「試験内容は毎年変わるんだよ。何年も前のノートを参考にしたって意味ないよ」
「でも受験は傾向と対策が大切でしょ?」
……そんなの言われなくても分かってるし。
なんでだろう。友香の努力が実って自信に繋がるたびに、私はモヤモヤとしてしまう。
「あ、図書室が落ち着かないなら亜子の家でもいいよ。どのみち下校時間の六時半には鍵が閉められちゃうし、移動する時間を考えたら……」
「私にだって都合があるよ」
「え、あ、そうだよね。ごめん……」
前はもっと謙虚だったのに、最近の友香は図々しいというか、塾以外の時間は全部自分に勉強を教えてくれと言わんばかりに私の気持ちを聞いてはくれない。

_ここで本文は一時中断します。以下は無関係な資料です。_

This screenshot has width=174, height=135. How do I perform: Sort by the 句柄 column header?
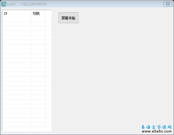pyautogui.click(x=38, y=14)
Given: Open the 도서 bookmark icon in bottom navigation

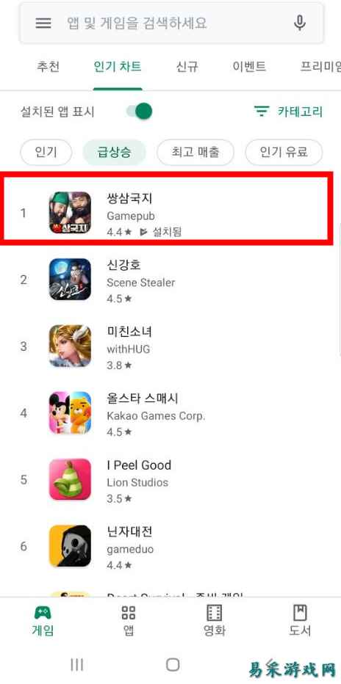Looking at the screenshot, I should (300, 613).
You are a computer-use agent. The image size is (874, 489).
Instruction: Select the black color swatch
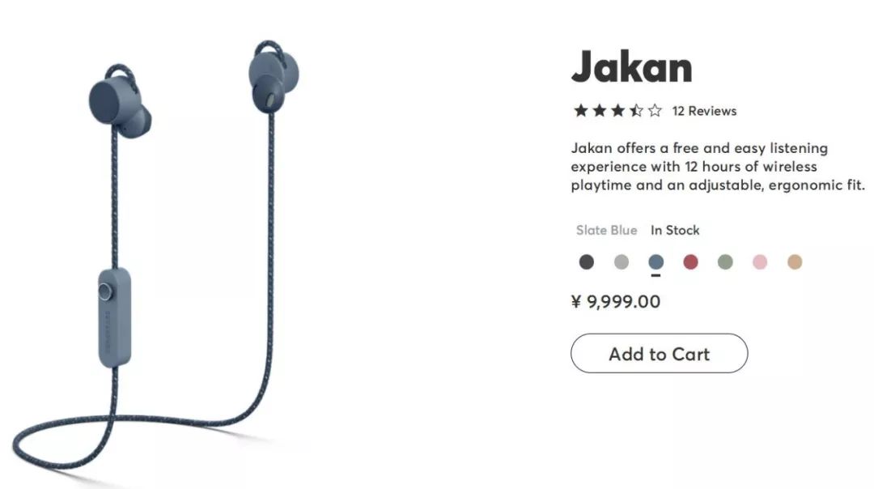[587, 262]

ずっと一緒に勉強してるから、ひとりで復習する時間もないし、なにより友香の成績が上がることで、私は気が散って集中できない。
「あのさ、これからは別々に勉強しない?」
本番まで四か月を切っているし、私も追い込み作業を始めないとまずい。
「……やっぱり私、邪魔になってた?」
別に邪険にしたつもりはないのに、まるで私が悪者みたいな言い方をされてしまった。
「邪魔とかじゃないって。でも友香も自分の力でやってみたほうがいいよ」
「……自分の力。そうだよね。自分でやることも必要だよね」
私の言葉を前向きに受け取った友香はその日以降、うちには来なくなった。